Today, I realized I lose something, but yet I learned something. Yes, I realized, I learned something much more important than what I lose. This is from my Molecular Genetics CA3. Before the CA, many people were psycho-ing us about the difficulty of the CA. In the end, when the 30 minutes started, the slides showed the question, I felt my heart pumping hard and adrenaline is holding me back from reading the question with a whole heart. This is the first step, where I lose my confidence – ending up finishing the reading quite late. Next, when I try to figure out the answer, I am very nervous to get to the whole point. Besides, I lose my patience and rationale while making decision whether to pass up today or tomorrow. As a result, I lose my marks as well.
From the event, I reviewed clearly how far I am still, from being a great scientist. As I realized the answer, it was still a few minutes left and I scribbled down everything with bad handwriting and my hands shook.
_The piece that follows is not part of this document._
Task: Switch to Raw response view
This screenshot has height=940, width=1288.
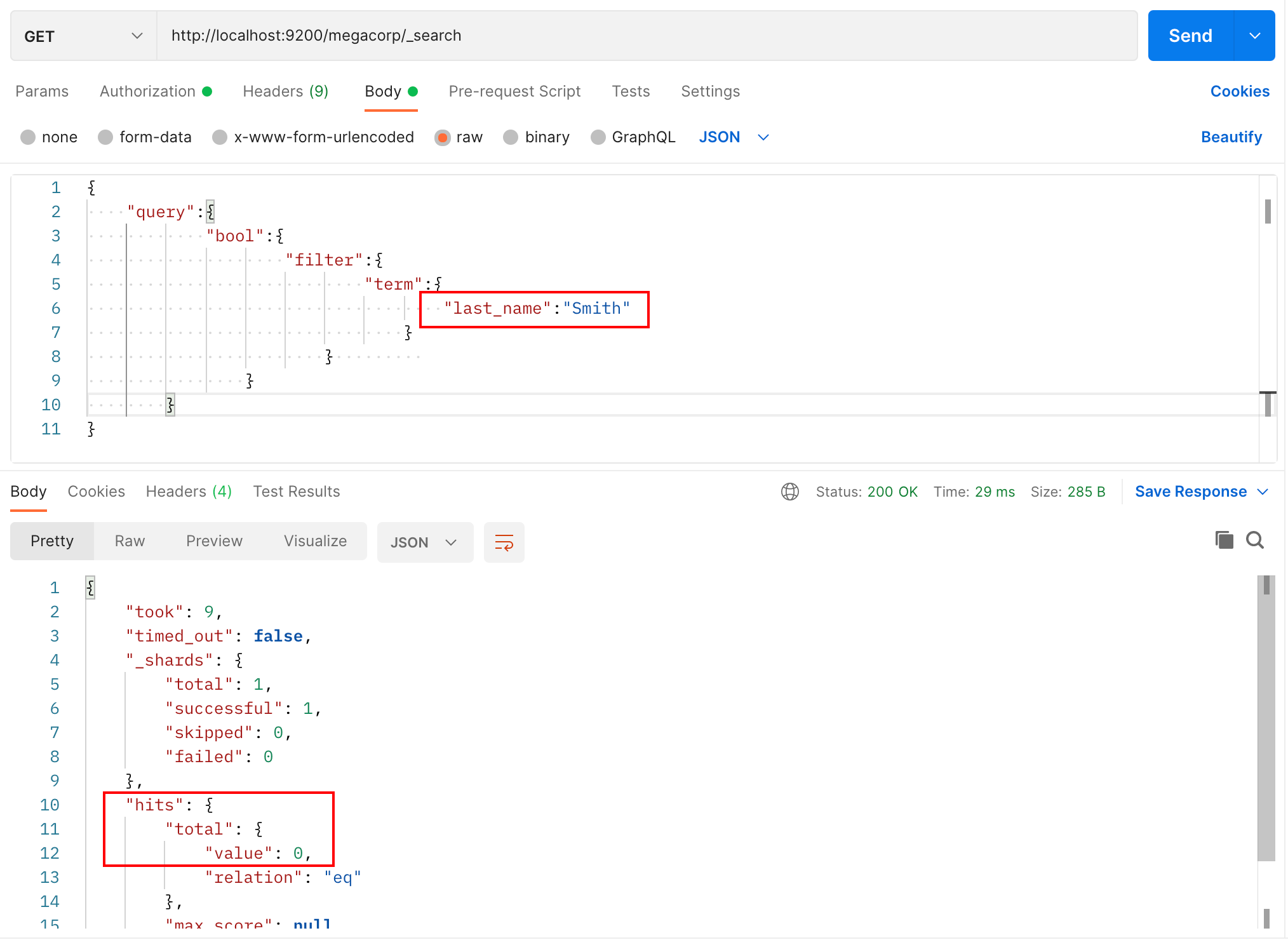Action: 130,541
I lost my rationale and become panic when I decided to pass up today because of the pressure from those two test coming after that. Here, I still can’t control my emotion, I am still not calm enough – to be a scientist. This is what I learned. From now on, I have to learn how to control my emotion, nothing is worth to fluctuate my emotion, even in a situation like this. I should be calm, all the way. And I had also learned the importance of making decision. Yes, that’s it. Never make a decision without thinking even when you are really panic.
This is an advice from the lecturer and I think he is right. Sounds cruel and sad, but I think he’s totally right and I agree with that.
You should by now learn to live with your decisions once made and get on with life.
Thank him for that particular sentence because I will live with that decision. My decision today changed so many things. It ripped away my marks and might even downgraded my CAP… etc. Everything is so sad and I admit I AM VERY SAD about it. Dad is still with his philosophy of why my generation of kids are not so mentally strong and how I am going to be a scientist if I cry after such a tiny problem. Mom is with her usual thought of learn from mistakes and don’t think so much and concentrate on study. Funny thing that I told all what happened to my parents when I existed on this planet for more than 20 years, but that’s me. I just loved the way Dad says he will support me (Thanks, Papa!).
Anyway, I am going too deep into emotion part again. *Tink* Back to topic, now. Yes, today I learned many important things, first hand. It may seemed small, but I am sure this will mould a better personality in me in order for me to walk the road of scientist…
*Just got exam blessing brownies* Thanks to them and I wish everyone is doing well over the exam.